What to do ->
**a)** From the forum thread about mounting a drive as a normal user, quote the passage that begins with the words "Unless I'm reading" and ends with "created upon automount.".
**b)** In the forum thread about mounting a drive as a normal user, where does cach0rr0 suggest looking to make USB drives writable by an ordinary user?
**c)** Carry on the forum thread about mounting a drive as a normal user from the point where it stops.

Reading text ->
Does anyone know how to get it to mount so that I can write to it as a normal user? 

Thanks.

----------

## Hu

chown my-user /media/CZILLA_IMAGES?

----------

## cach0rr0

if youre talking in general about getting usb drives to mount so that theyre writeable by an ordinary user, id look to fstab or udev (depending on if you want it automounting or not)

'man mount' and a bit of trawling through udev rule examples should get you started

----------

## SamuliSuominen

 *Hu wrote:*   

> chown my-user /media/CZILLA_IMAGES?

 

You read my mind. Since EXT is *nix filesystem the permissions should be retained in any case (automounted or not)

----------

## VoidMage

Unless I'm reading the initial post wrong, it's a different problem:

'/media/<whatever>' (where <whatever> is usually the label) is created upon automount.

However, the OP should mention their desktop env or at least the program used for automount.

Stored rows ->
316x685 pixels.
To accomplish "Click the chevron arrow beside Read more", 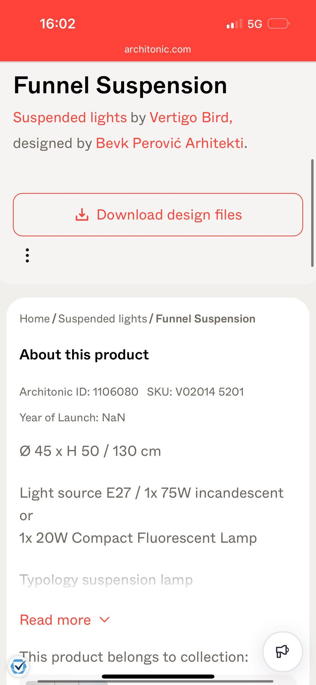I will point(104,620).
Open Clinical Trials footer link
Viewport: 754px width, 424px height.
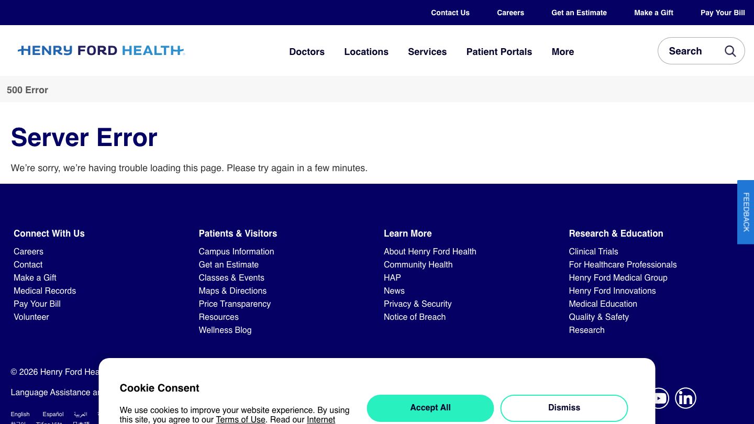point(593,251)
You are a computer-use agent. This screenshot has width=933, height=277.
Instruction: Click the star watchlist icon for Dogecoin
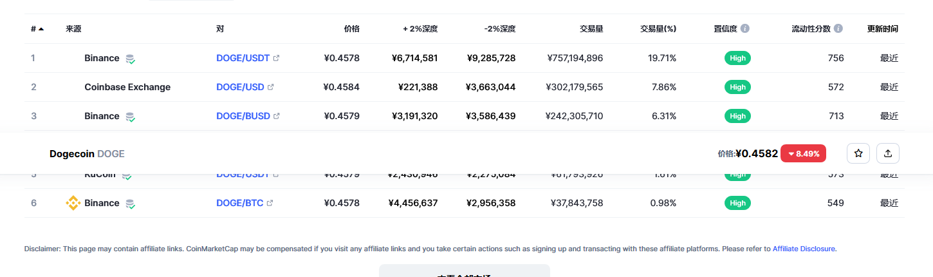pyautogui.click(x=858, y=153)
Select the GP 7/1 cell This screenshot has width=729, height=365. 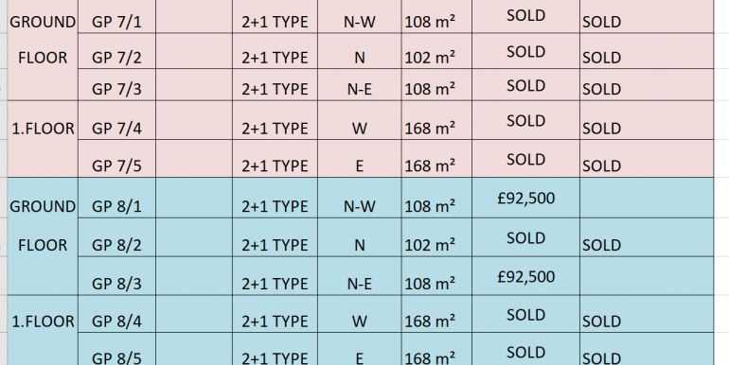point(116,16)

The results ->
**a)**
Unless I'm reading the initial post wrong, it's a different problem:

'/media/<whatever>' (where <whatever> is usually the label) is created upon automount.

**b)** fstab or udev, depending on whether the drive should automount

**c)**
If it's again consolekit case, 'ls -l /dev/sdc1' and 'getfacl /dev/sdc1' is of interest, probably the output of 'udisks --mount /dev/sdc1' (while still unmounted, obviously) too.

On a semi-related note: is ext3 a good idea for a flash drive ?

----------

## Hu

Even if the directory is only present when the drive is attached, the ownership and permission of the mountpoint are determined by the ownership and permission of the root directory in the mounted filesystem.  Thus, it is correct for the directory to be root:root when nothing is mounted, but there is no value in having write permission there if the stick is not mounted.  If the stick is mounted, then it will use the data from the mounted filesystem.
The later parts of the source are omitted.